This time of year is filled with anticipation. I am not sure if it’s the bright lights or the endless rounds of Bing Crosby singing everywhere you go, but one can almost be overwhelmed by the anticipation of the coming of one of the world’s truly great miracles.
Yes, that’s right, I am talking about the seasonal return of the McRib sandwich. Over on Face Book, on of my “Friends” was bemoaning the fact that his sandwich was vile and loathsome. After I stopped shaking with rage at his comments, I tried to put the whole thing in perspective for him. You are kind of limited on space in Face Book so I pondered which of the key elements would be most persuasive. With such a limitless choice of adjectives and invectives I could have used, I needed to pare it down just a bit.
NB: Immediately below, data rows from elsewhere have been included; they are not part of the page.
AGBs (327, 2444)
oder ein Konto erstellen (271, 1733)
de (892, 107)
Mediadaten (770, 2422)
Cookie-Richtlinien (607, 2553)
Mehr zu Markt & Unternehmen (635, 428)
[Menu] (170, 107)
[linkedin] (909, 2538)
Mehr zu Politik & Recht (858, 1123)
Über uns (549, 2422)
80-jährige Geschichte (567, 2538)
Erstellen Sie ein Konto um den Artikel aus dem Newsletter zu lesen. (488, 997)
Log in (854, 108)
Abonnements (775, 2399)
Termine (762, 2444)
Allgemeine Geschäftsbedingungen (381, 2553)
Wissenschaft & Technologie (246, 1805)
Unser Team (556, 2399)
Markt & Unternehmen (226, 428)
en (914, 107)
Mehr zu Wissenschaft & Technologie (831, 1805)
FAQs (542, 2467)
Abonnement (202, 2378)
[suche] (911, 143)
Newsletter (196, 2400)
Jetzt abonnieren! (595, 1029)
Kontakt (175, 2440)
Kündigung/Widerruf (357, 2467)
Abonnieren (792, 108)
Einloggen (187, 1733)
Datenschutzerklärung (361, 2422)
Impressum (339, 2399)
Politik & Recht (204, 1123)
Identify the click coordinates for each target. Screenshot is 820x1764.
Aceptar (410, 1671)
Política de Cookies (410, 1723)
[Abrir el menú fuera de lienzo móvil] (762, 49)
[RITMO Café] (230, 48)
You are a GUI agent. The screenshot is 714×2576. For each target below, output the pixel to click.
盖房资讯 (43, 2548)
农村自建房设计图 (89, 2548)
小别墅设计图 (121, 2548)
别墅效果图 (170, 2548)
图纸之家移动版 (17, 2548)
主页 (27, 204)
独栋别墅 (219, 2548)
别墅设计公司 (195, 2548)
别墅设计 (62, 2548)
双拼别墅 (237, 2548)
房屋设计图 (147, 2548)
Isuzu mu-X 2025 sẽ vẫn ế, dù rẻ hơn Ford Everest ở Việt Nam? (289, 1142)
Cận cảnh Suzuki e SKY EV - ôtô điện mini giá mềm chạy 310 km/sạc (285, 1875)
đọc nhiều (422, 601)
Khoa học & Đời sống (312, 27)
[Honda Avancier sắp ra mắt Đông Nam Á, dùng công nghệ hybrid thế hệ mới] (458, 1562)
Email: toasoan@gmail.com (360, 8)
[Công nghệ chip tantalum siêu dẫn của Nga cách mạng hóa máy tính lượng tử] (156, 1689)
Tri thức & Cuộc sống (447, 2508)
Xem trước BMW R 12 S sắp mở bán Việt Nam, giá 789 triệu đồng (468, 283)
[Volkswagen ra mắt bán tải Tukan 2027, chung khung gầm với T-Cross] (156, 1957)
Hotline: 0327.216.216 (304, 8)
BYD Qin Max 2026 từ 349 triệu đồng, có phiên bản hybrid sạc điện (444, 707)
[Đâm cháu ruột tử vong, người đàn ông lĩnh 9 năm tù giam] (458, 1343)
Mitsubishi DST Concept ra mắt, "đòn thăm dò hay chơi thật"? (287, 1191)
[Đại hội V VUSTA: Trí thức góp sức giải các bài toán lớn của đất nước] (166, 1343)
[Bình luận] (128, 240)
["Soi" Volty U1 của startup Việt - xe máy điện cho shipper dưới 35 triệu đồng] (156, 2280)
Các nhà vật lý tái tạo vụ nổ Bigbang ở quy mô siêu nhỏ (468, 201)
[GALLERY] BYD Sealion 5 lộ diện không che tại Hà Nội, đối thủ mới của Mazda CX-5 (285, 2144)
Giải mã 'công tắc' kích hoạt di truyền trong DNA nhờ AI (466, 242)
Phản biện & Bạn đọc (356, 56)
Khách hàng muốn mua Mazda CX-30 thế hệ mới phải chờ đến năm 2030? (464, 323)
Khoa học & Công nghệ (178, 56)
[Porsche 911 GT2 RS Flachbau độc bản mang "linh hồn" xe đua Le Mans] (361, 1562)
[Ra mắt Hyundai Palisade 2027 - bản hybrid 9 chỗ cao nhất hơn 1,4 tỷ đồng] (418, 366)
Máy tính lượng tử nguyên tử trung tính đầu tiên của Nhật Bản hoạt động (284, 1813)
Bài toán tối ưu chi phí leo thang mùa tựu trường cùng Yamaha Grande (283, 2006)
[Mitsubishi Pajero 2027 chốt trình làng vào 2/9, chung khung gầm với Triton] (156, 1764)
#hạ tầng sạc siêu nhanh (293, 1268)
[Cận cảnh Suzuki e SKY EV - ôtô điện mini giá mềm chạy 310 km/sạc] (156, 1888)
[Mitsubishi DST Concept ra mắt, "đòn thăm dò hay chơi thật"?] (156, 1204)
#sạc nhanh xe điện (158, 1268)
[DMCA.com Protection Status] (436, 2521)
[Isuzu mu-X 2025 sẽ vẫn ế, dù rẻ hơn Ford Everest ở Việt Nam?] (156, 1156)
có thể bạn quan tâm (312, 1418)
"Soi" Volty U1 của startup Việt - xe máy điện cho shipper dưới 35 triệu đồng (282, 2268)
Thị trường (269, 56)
Here is my response:
I personally consider the experience of eating one of these treats a right of passage for any man in North America. Some what similar to sleeping on the ground at a Boy Scout camp in the freezing rain = jumping into the cold end of a lake at first light since its the only place you can get clean that day = and kissing the girl with braces so you can tell your buddies you scored.
I will keep eating them until my last artery no longer allows flow and they have used all the alternate veins to replace them. Nirvana would be eating the last bite and have that barbeque sauce and pickle taste on my tongue as the shaft of light opens above my now prone body and Saint Pete calls down to say: “No worries Bob, they are served every day at lunch time up here and you can eat an endless supply. Why do you think we can get away with calling it Heaven?” By the way, that girl with braces grew up and is now Miss December… I’m just saying.
I know they won’t be around much longer. My suspicion is that the meat actually comes from reindeer that are no longer swift enough to pull Santa’s sleigh. That would explain the seasonal part and certainly explain why they are only available for a limited time. It would also explain the secrecy. I have heard the story behind the creation of the McRib. It actually was invented by Mrs. Claus exclusively for the big guy. They called it “The Santa Sandwich”. The only problem was his original suit. It was all white. The all white was part of the stealth factor since Santa uses a snow storm as a cover while he travels. Of course the sauce would drip and spill as he flew and make an awful mess. One Christmas, Mr’s Claus had enough of removing the tough stains fom his white suit and in desperation, died the main body of the suit red (only leaving the soft white lapels as a compromise to the old days). Somehow, McDonalds got a hold of the recipe and the rest as they say is history. At least tha’s what I heard.
We probably should keep this secret. Do you really want a million screaming kids putting up tents and banging drums outside of every McDonalds in America? Frankly, there are a lot of “Occupy Something” people with free time on their hands that would love to hook up with the kids. Mickey D’s is a huge corporation driven by profits and the beauty of it is the restaurants (or stores as they call them) all have bathrooms. Win Win as we say in business.
You would think with all the scientific knowledge we have gathered over the years, somehow they would find a way to keep it around longer. Even better, we could create a McRib Bureau in the Department of Agriculture and fund it with leftover TARP money. Make it a union shop so we could add some Bailout funds and talk about how “green” it is so we could loan it some money from what we save on the military budget cuts.
Frankly, I am shocked that no politician has picked up on this yet. With all the other silly things they promise to do (and never quite finish), this one could be a winner and they would have voters (at least the male ones) eating out of their hands. Top it off with a Dr. Pepper and fries (the ones still cooked in veggie oil) and you will win with a landslide.
Well, that’s it for today. Heading out soon to hunt some reindeer and pick up a few gallons of Mickey D’s barbeque sauce (I know a guy who knows a guy).